PVM Faculty Play Prominent Role in Purdue University’s Unique Center for Cancer Research
As one of only seven basic laboratory cancer centers recognized by the National Cancer Institute, which is part of the National Institutes of Health, the Purdue University Center for Cancer Research (PCCR) connects more than 110 researchers from across the university, including faculty in the College of Veterinary Medicine. As the only NCI basic laboratory cancer center that includes a college of veterinary medicine, PCCR has the unique opportunity to study canine oncology while giving dogs chances to live longer, fuller lives.
“We actually treat canine cancers,” said Dr. Timothy L. Ratliff, the Robert Wallace Miller Director of the PCCR and Distinguished Professor of Comparative Pathobiology in the College of Veterinary Medicine. “Pet owners are ecstatic that we can extend the lives of their pets, and we utilize this process to better understand cancer in people,” Dr. Ratliff said.
One of the researchers involved in the PCCR is Dr. Deborah Knapp, the Dolores L. McCall Professor of Comparative Oncology in the College of Veterinary Medicine and 2017 Purdue Research Foundation Innovator Hall of Fame inductee. Dr. Knapp has recognized bladder cancer in dogs as the most relevant model for invasive bladder cancer in humans. By treating canine patients, Purdue’s researchers can observe therapies in clinical settings comparable to human circumstances.
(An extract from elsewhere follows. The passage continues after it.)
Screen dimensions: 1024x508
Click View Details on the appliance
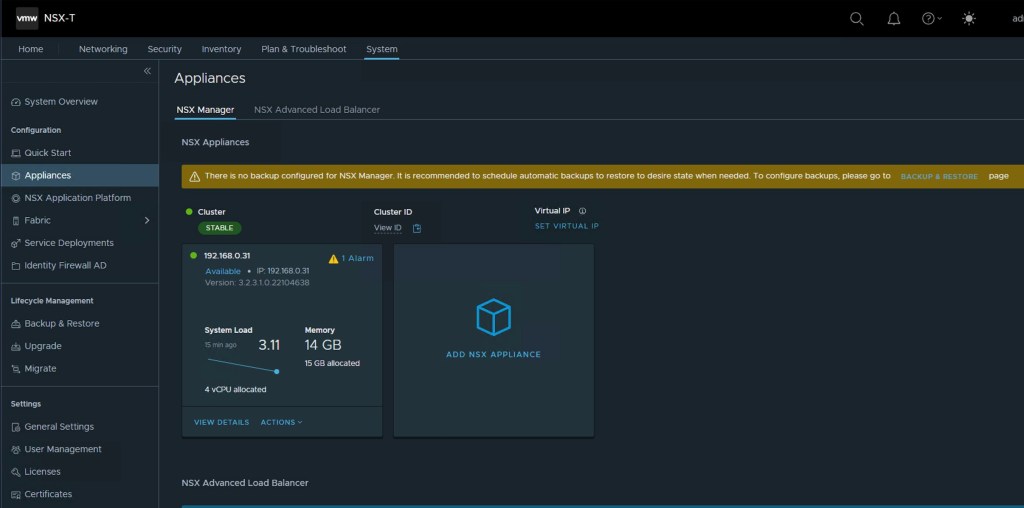pyautogui.click(x=221, y=422)

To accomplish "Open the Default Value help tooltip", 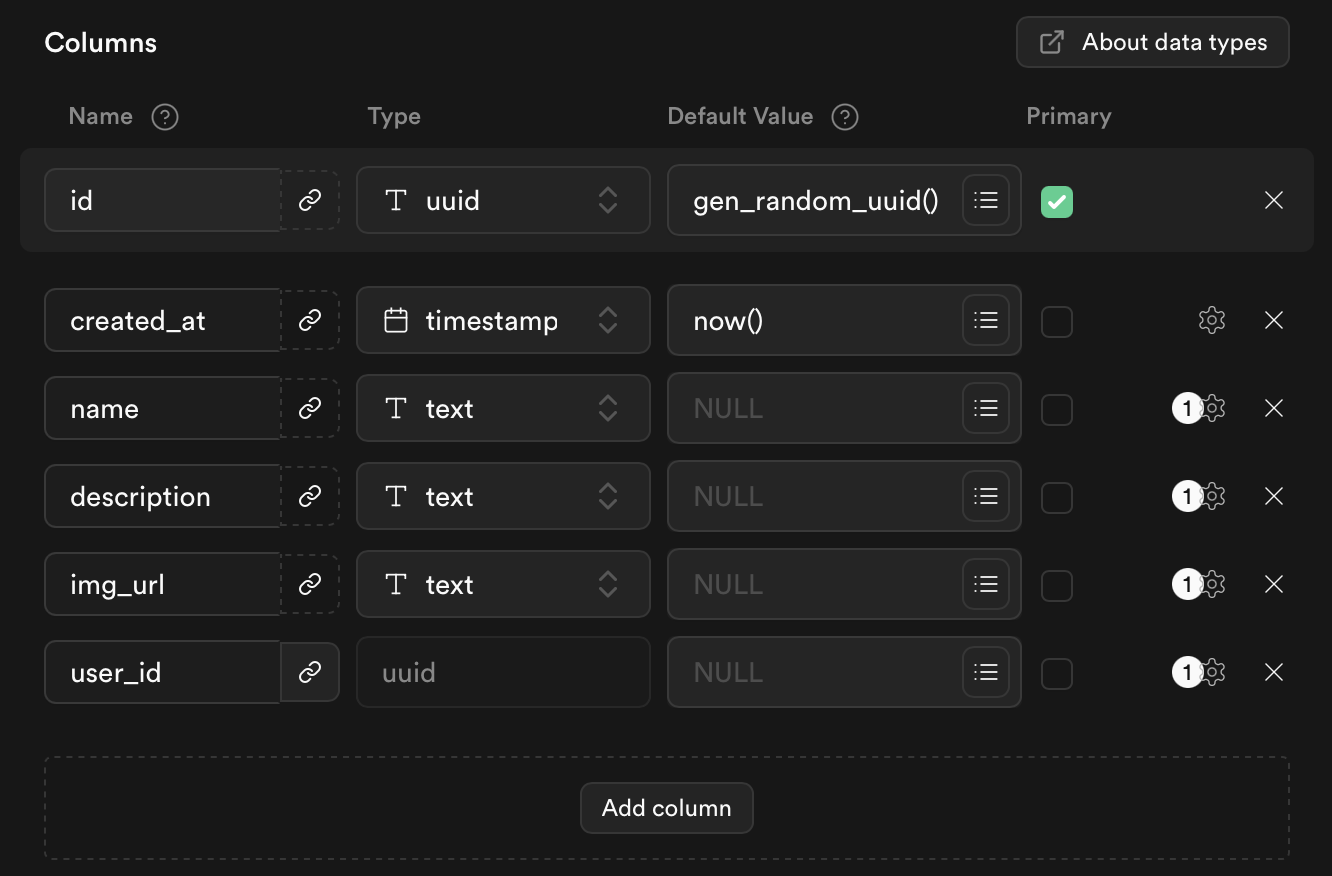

The PCCR, which celebrated its 40th year as an NCI-recognized member in 2018, recently received a five-year accreditation extension as part of the competitive renewal of its NCI basic laboratory cancer center status. The work in the PCCR’s labs advances understandings of cancer prevention, detection, diagnosis, and treatment. Researchers study cancer on the cellular level – a form of molecular research that is the foundation of all drug discovery. “We study normal cell function in very basic systems like yeast, fruit flies, and zebrafish,” said Dr. Ratliff. “They’re simple models that help us define pathways quite rapidly and effectively.”
PCCR also advances technologies in cancer detection, imaging, and treatment thanks to the university’s roster of experts in engineering and related fields. Engineering and physics methods allow the production of tools that improve effectiveness of cancer-related drugs. Other innovations allow cancer researchers to better understand the cellular changes that happen in tumor formation. Collaborations such as these are unusual for academic institutions. “Only MIT [Massachusetts Institute of Technology] has a similar marriage with engineering,” Dr. Ratliff said.
PCCR researchers also work diligently to move discoveries out of the lab and into public use in conjunction with the Purdue Institute for Drug Discovery. Because investigating the safety and efficacy of drugs is an expensive, time-consuming process, Dr. Ratliff co-founded Boilermaker Health Innovations, a certified nonprofit that helps fund Purdue-discovered drugs through human clinical trials. Compounds that make it through a Phase I trial can often be sold to an established pharmaceutical manufacturer or spun off into a for-profit company.
One of the center’s most recognized success stories is Endocyte Inc., a startup originating from the work of PCCR member Philip S. Low, co-founder of Boilermaker Health Innovations, Presidential Scholar in Drug Discovery and the Ralph C. Corley Distinguished Professor of Chemistry. Dr. Low’s research, which focuses on providing direct-targeted treatment to diseased cells through the creation of small molecules, helped the biopharmaceutical company reach its $2.2 billion value. PCCR was instrumental in advancing a key targeting molecule by initiating a Phase 0 clinical trial that had such positive results it was a critical drug that contributed significantly to the sale of Endocyte Inc., Dr. Ratliff said.